How to Choose a Colour Palette for Your Home (Without Regretting It)

Colour is the thing people are most afraid of getting wrong. Here's how we build a calm, cohesive palette that flows from room to room, and still has room for personality.

Steph Hakim

Words by Steph Hakim

Founder, Cheshire Property Studio

Of everything we help clients with, colour is the decision that causes the most sleepless nights. It feels permanent, it's everywhere at once, and a shade that looked perfect on a tiny paint chip can feel completely wrong on four walls. The good news is that a beautiful, cohesive home isn't about getting one brave colour right. It's about building a palette properly, and that follows a few simple principles.

Start with a base, not an accent

The most common mistake is leading with the exciting colour, the bold blue or the deep green, and trying to build around it. Do it the other way around. Start with your base: the warm whites, soft stones, putty and natural timber tones that will run through most of the home. Get that foundation calm and cohesive, and everything you add afterwards has somewhere settled to sit.

A beautiful home isn't about getting one brave colour right. It's about building the whole palette properly.

Learn to see undertones

This is the thing that separates a scheme that feels effortless from one that feels slightly "off." Every neutral has an undertone, warm (pink, yellow, red) or cool (blue, green, grey), and the trouble starts when you mix them without realising. A warm-white trim next to a cool-grey wall will always look a little uncomfortable, even if you can't put your finger on why. Pick a temperature for your home and stay loyal to it.

Let the light make the decision

A warm, tonal sitting room layered in soft neutrals
A warm, tonal sitting room layered in soft neutrals

The same colour will look like two different shades in a north-facing room and a south-facing one. North light is cooler and flatter, so warm tones stop it feeling cold; south light is warm and generous, so it can carry cooler, more restful shades beautifully. Before you fall for a colour, find out which way your room faces, it changes everything.

Think in proportions

A useful rule of thumb: roughly 60% of a room in your main base tone, 30% in a secondary colour or material, and 10% in an accent. It stops a scheme feeling either flat or chaotic. You don't need to measure it with a ruler, but keeping that rough balance in mind is the easiest way to make a room feel considered.

Add colour with confidence, not caution

A child's bedroom built around a soft, confident blue
A child's bedroom built around a soft, confident blue

When you do bring in colour, commit to it. The timid approach, a slightly different beige here, a hint of grey-blue there, is what makes a home feel undecided. One well-chosen colour, used properly, does far more than three half-hearted ones. Pick the shade you genuinely love and let it earn its place.
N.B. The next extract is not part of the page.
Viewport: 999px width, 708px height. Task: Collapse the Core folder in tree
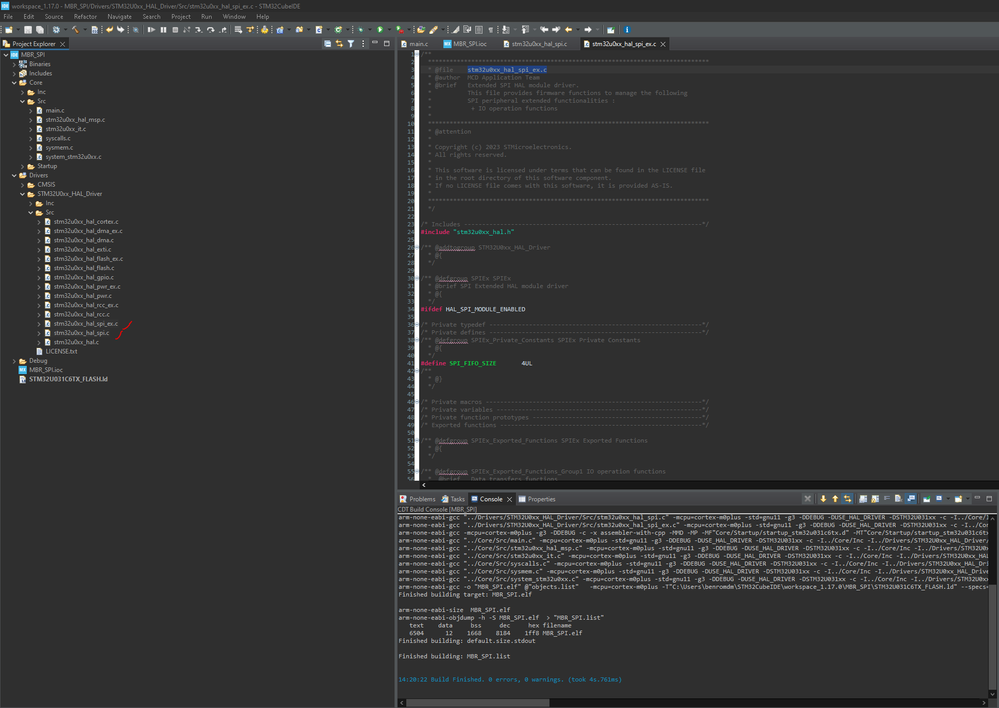point(15,83)
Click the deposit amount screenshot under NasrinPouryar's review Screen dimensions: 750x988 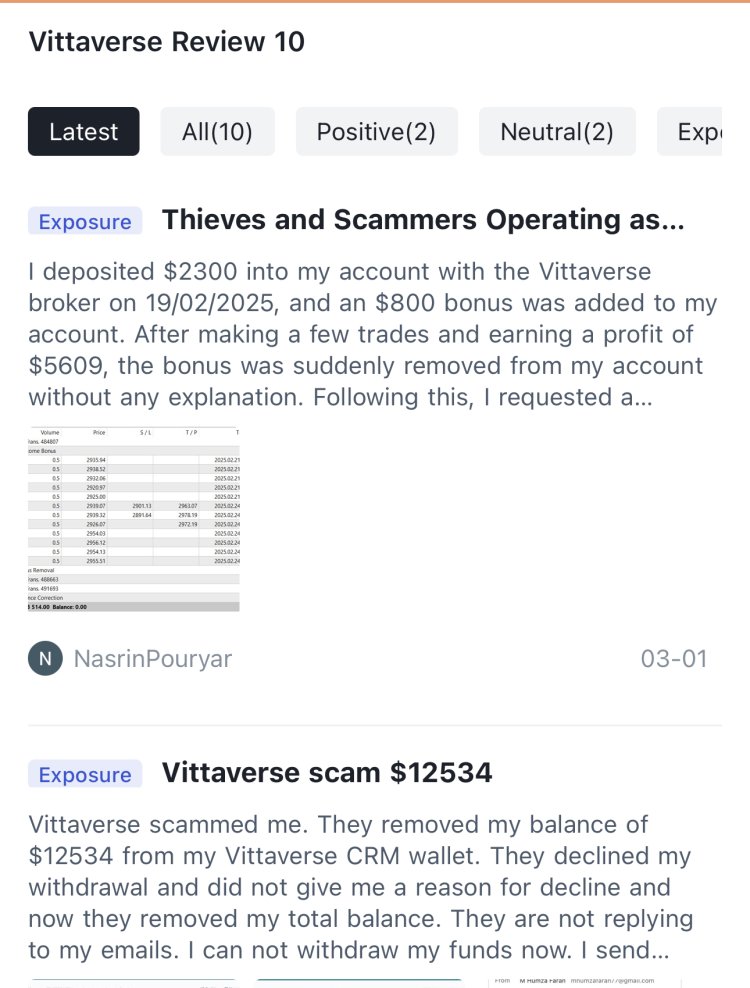click(x=134, y=518)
Let materials and texture do some of the work

A backlit niche framing a sculptural vessel
A backlit niche framing a sculptural vessel

Colour doesn't only come out of a paint tin. The warmth of oak, the depth of natural marble, the softness of a bouclé or a wool, all of these bring colour and tone to a room in a way that feels richer and more lasting than paint alone. In a calm, tonal home, texture is often where the real interest lives.

Always, always test at home

Never commit to a colour from a screen or a showroom. Get the largest samples you can, paint them onto board, and live with them in the actual room, in the morning, at midday and at nine o'clock at night under the lamps. It takes a little patience, but it's the only way to be truly sure, and it will save you from the most expensive mistake of all: doing it twice.
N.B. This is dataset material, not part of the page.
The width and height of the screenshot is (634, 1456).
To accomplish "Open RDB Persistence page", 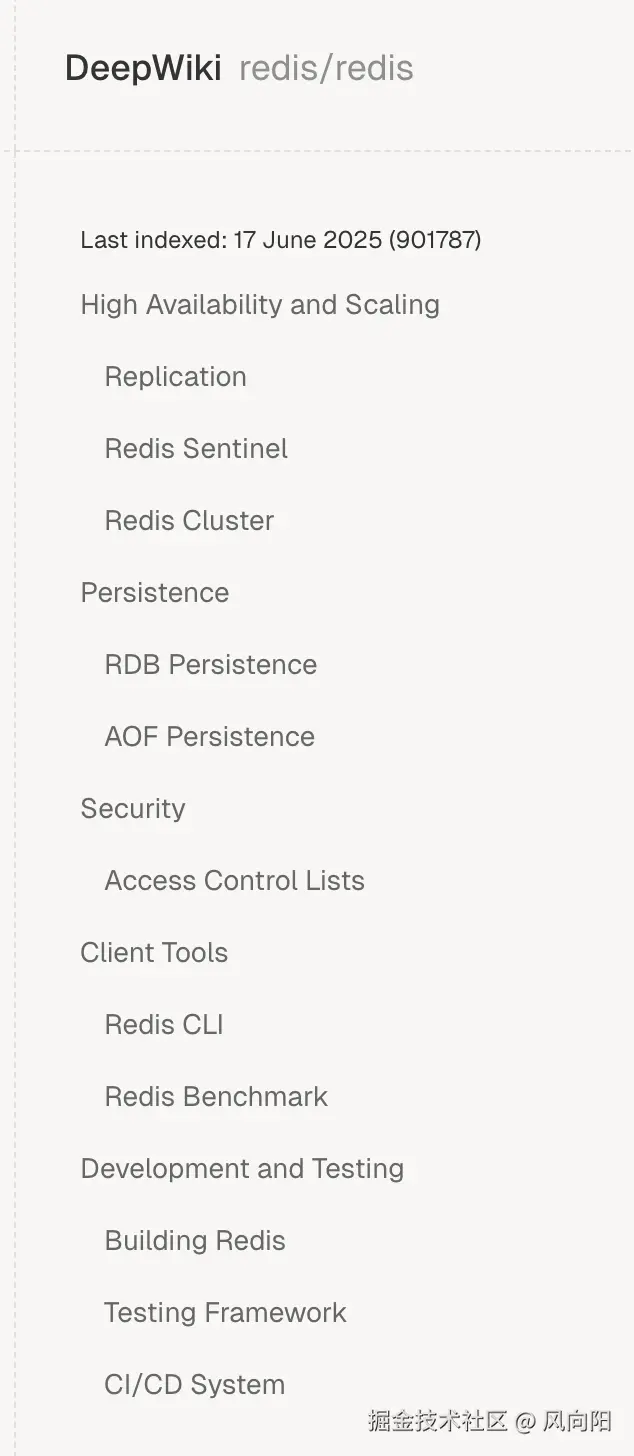I will 211,664.
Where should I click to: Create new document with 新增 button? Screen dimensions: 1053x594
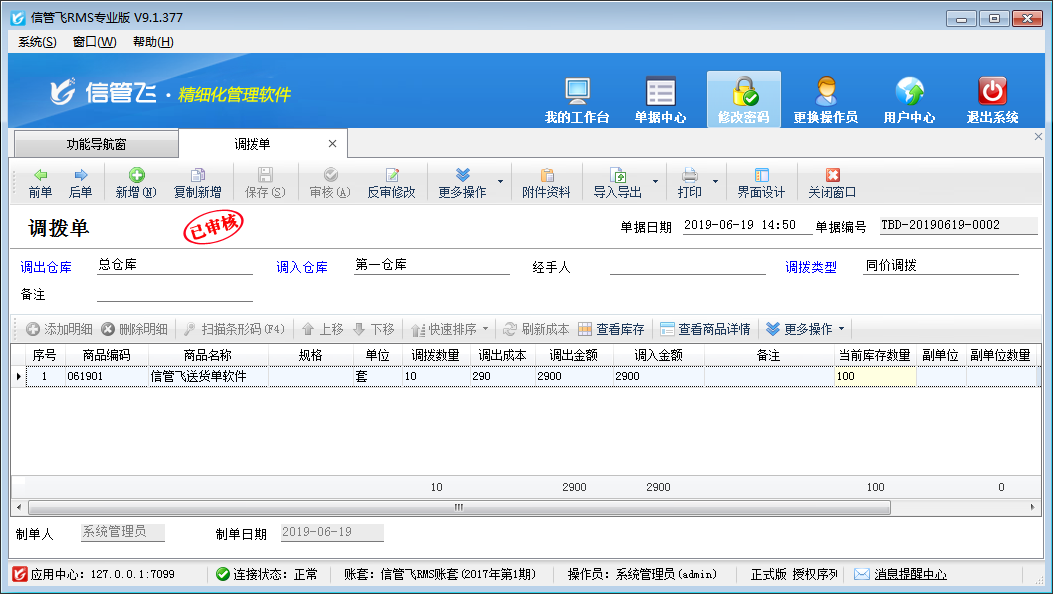click(136, 183)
If you'd love a calm, cohesive home but the idea of pulling it all together feels daunting, that's exactly what we're here for. Get in touch to talk through your project, wherever you are in Cheshire.

Steph

Steph Hakim · Founder, Cheshire Property Studio

Steph Hakim, founder of Cheshire Property Studio

About the author

Steph Hakim is the founder of Cheshire Property Studio, a luxury interior design studio in Hale, Cheshire. She and her team design warm, considered homes across Cheshire and beyond.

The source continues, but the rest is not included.